»»
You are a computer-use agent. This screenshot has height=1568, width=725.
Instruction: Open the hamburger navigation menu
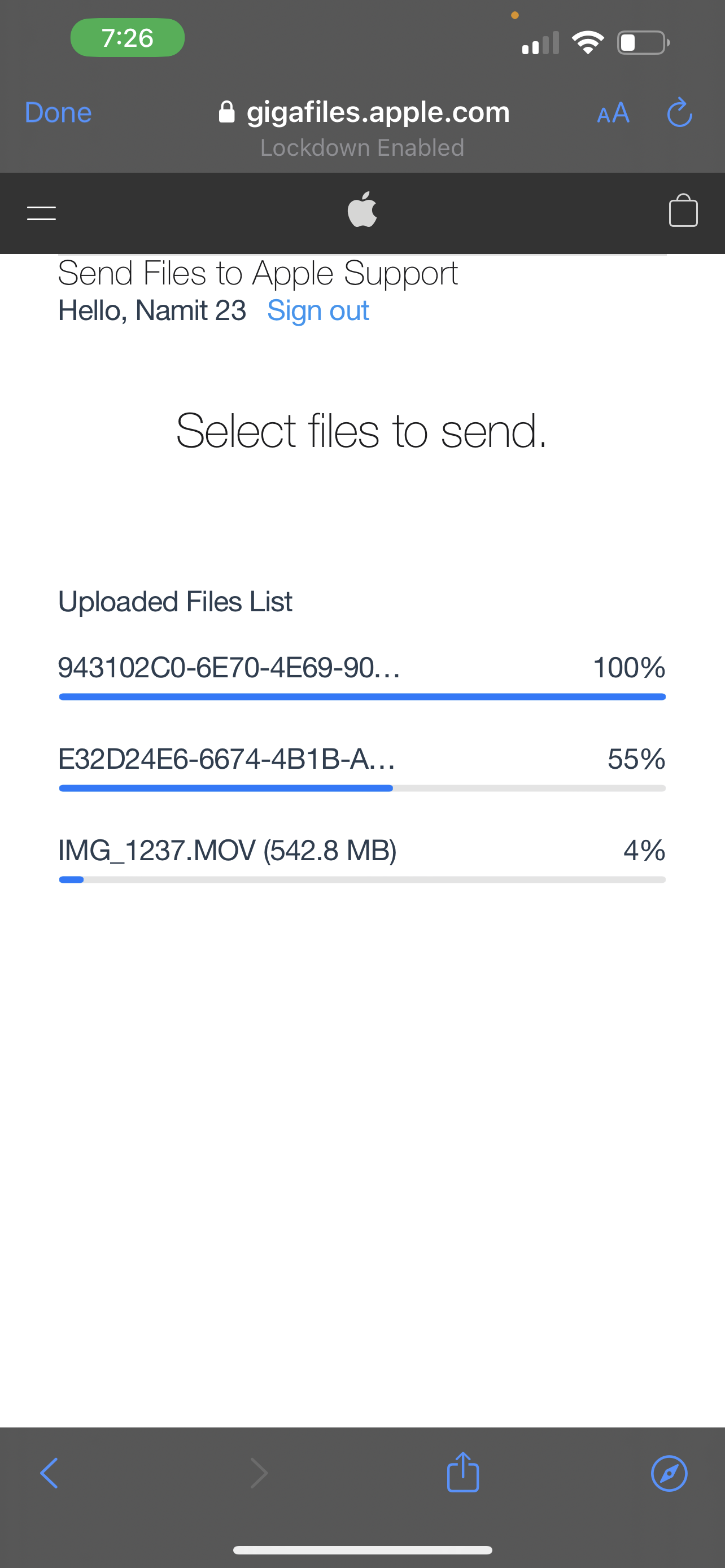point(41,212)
««
»»
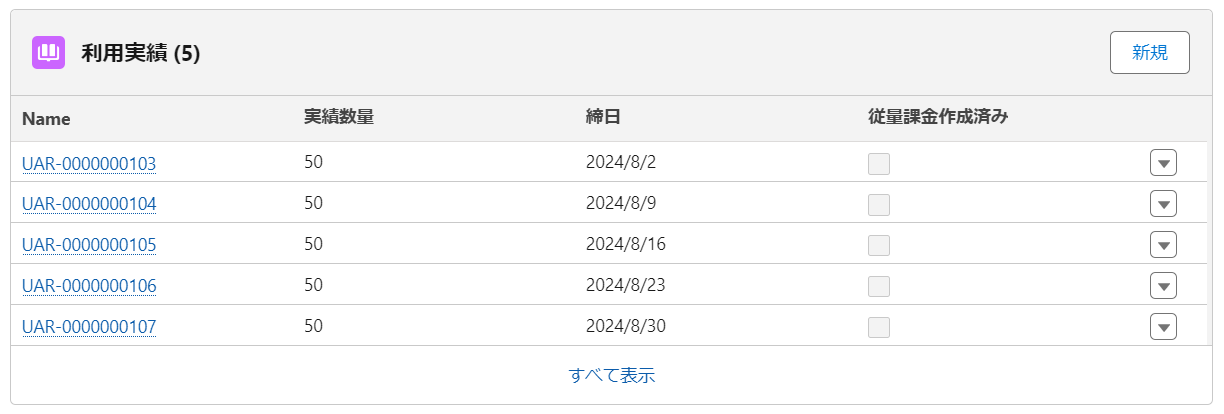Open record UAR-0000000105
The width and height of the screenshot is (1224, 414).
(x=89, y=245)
««
»»
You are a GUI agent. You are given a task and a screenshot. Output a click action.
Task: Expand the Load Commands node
««
Task objective
Using the data above, transcribe the lines that run from the line with "You are a GUI" to the line with "Task: Expand the Load Commands node", both ends kept, and output nothing else.

Your response
You are a GUI agent. You are given a task and a screenshot. Output a click action.
Task: Expand the Load Commands node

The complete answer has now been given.